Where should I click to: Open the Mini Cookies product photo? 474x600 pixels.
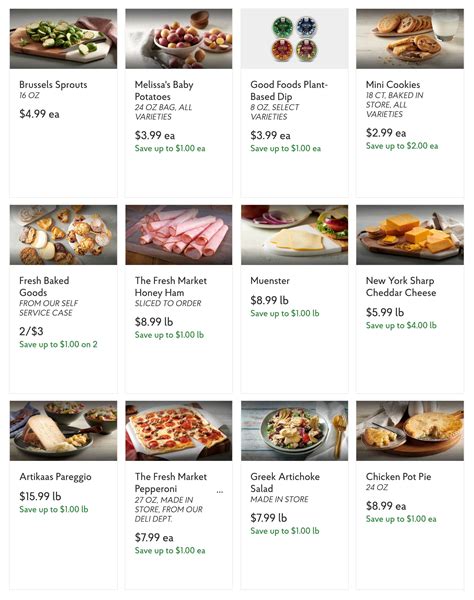(x=410, y=39)
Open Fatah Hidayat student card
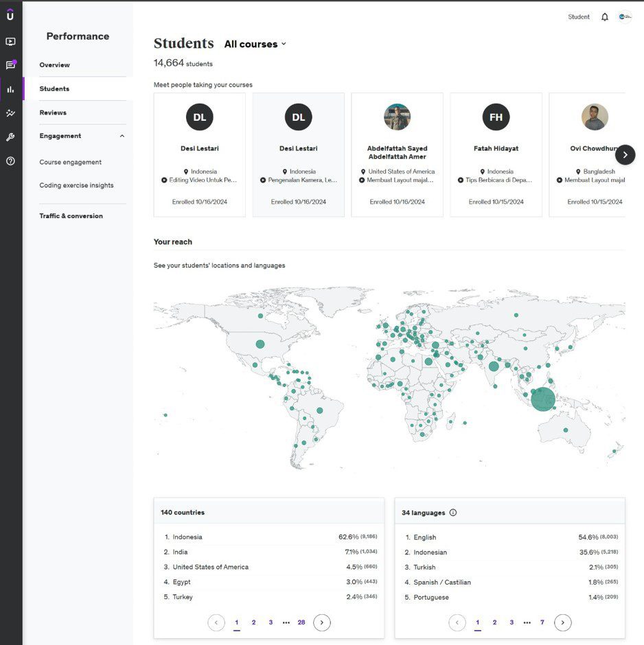The width and height of the screenshot is (644, 645). pos(496,155)
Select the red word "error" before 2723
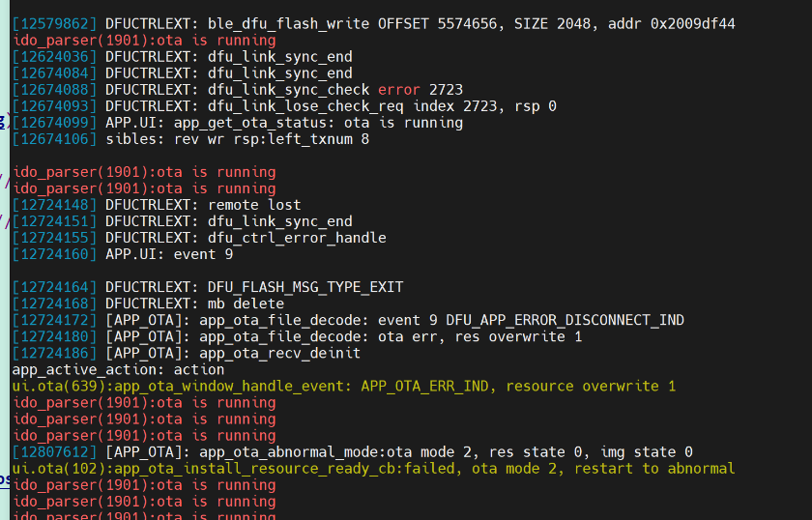Viewport: 812px width, 520px height. 398,90
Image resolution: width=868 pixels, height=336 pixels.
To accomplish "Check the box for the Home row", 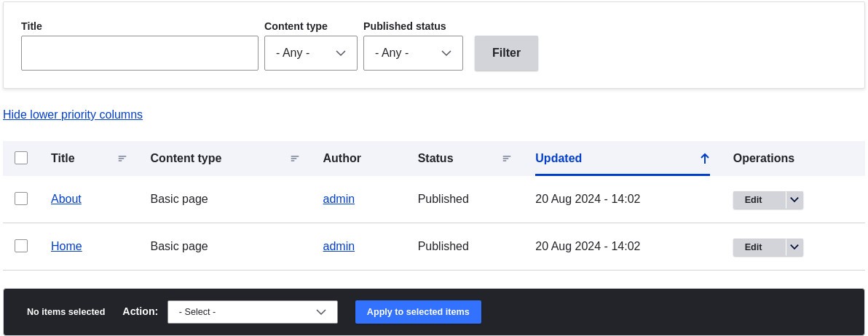I will (21, 246).
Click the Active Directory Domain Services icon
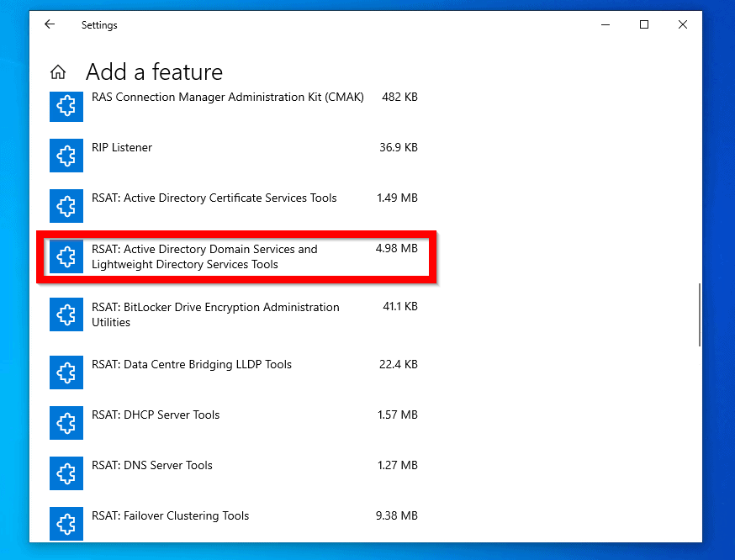The width and height of the screenshot is (735, 560). tap(66, 256)
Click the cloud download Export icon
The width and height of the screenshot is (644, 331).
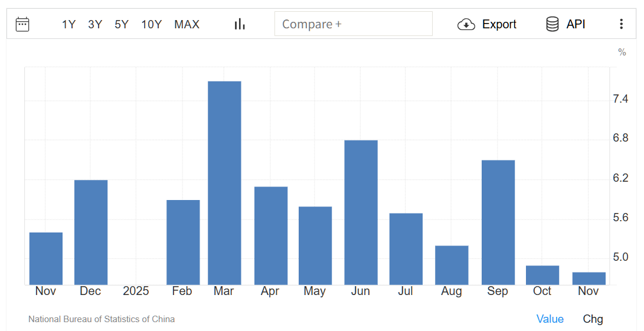[466, 24]
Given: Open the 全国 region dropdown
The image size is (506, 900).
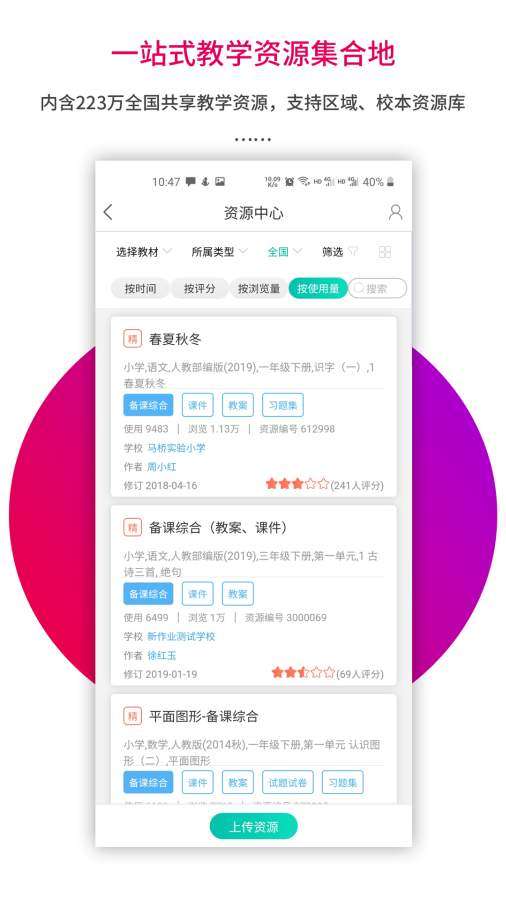Looking at the screenshot, I should tap(284, 251).
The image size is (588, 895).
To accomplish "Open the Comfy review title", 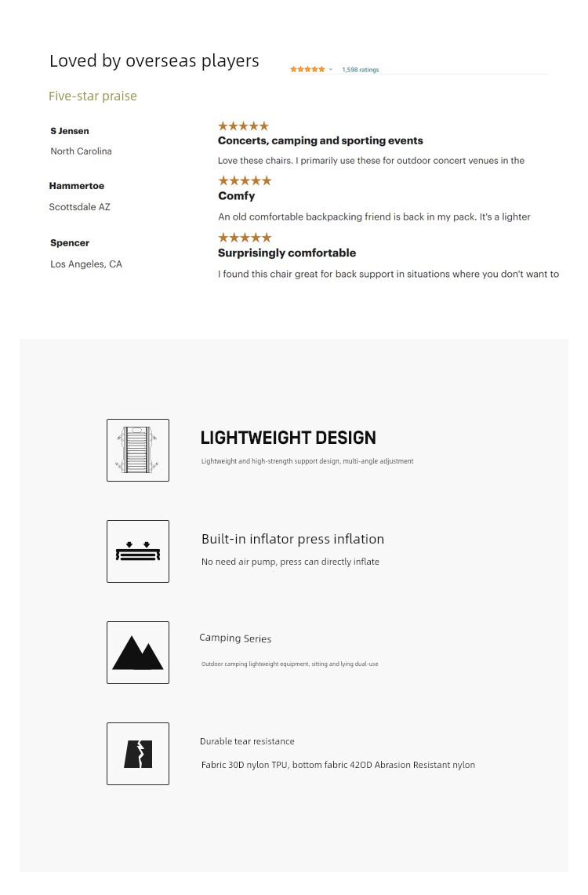I will click(236, 196).
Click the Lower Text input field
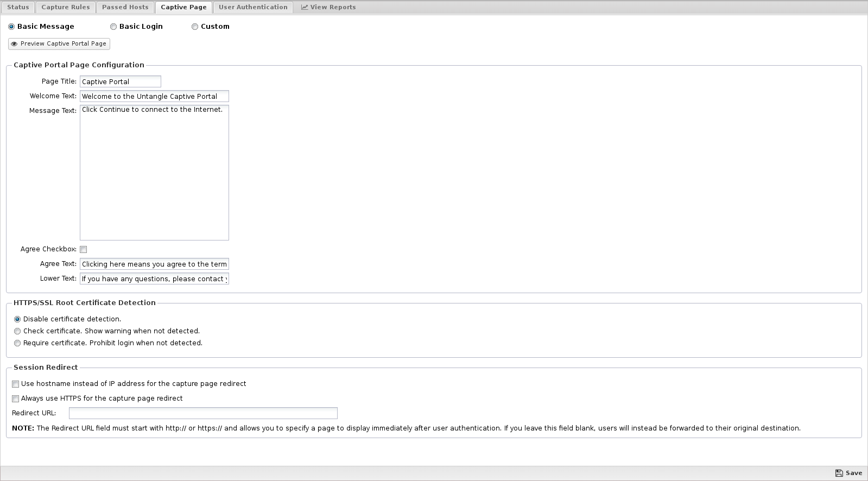868x481 pixels. point(154,279)
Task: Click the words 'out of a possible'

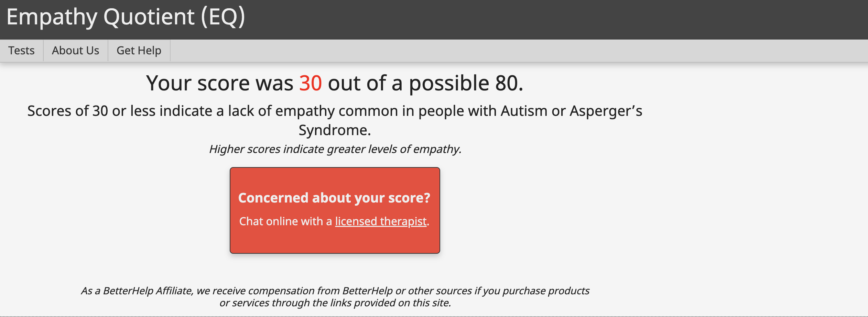Action: point(409,83)
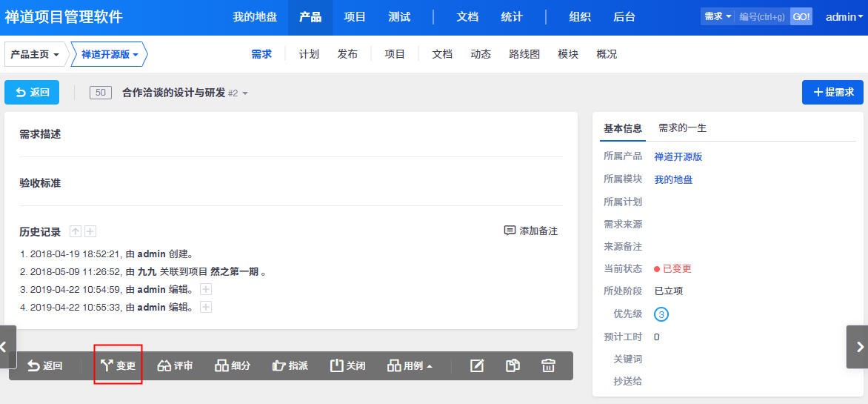Click the 变更 (change) toolbar icon
The height and width of the screenshot is (404, 868).
click(x=118, y=365)
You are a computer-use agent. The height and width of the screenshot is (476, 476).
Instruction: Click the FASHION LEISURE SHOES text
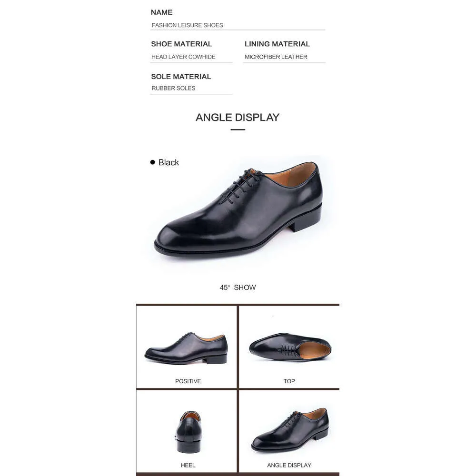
********************
**Exercise prompt**
An exact copy is needed. It runs from the line above containing "Task: Click the words 'out of a possible'" down to the line containing "You are a computer-use", both included, with no pictures.

**Solution**
Task: Click the words 'out of a possible'

Action: point(409,83)
Click the 变更 (change) toolbar icon
The height and width of the screenshot is (404, 868).
click(x=118, y=365)
You are a computer-use agent. The height and width of the screenshot is (476, 476).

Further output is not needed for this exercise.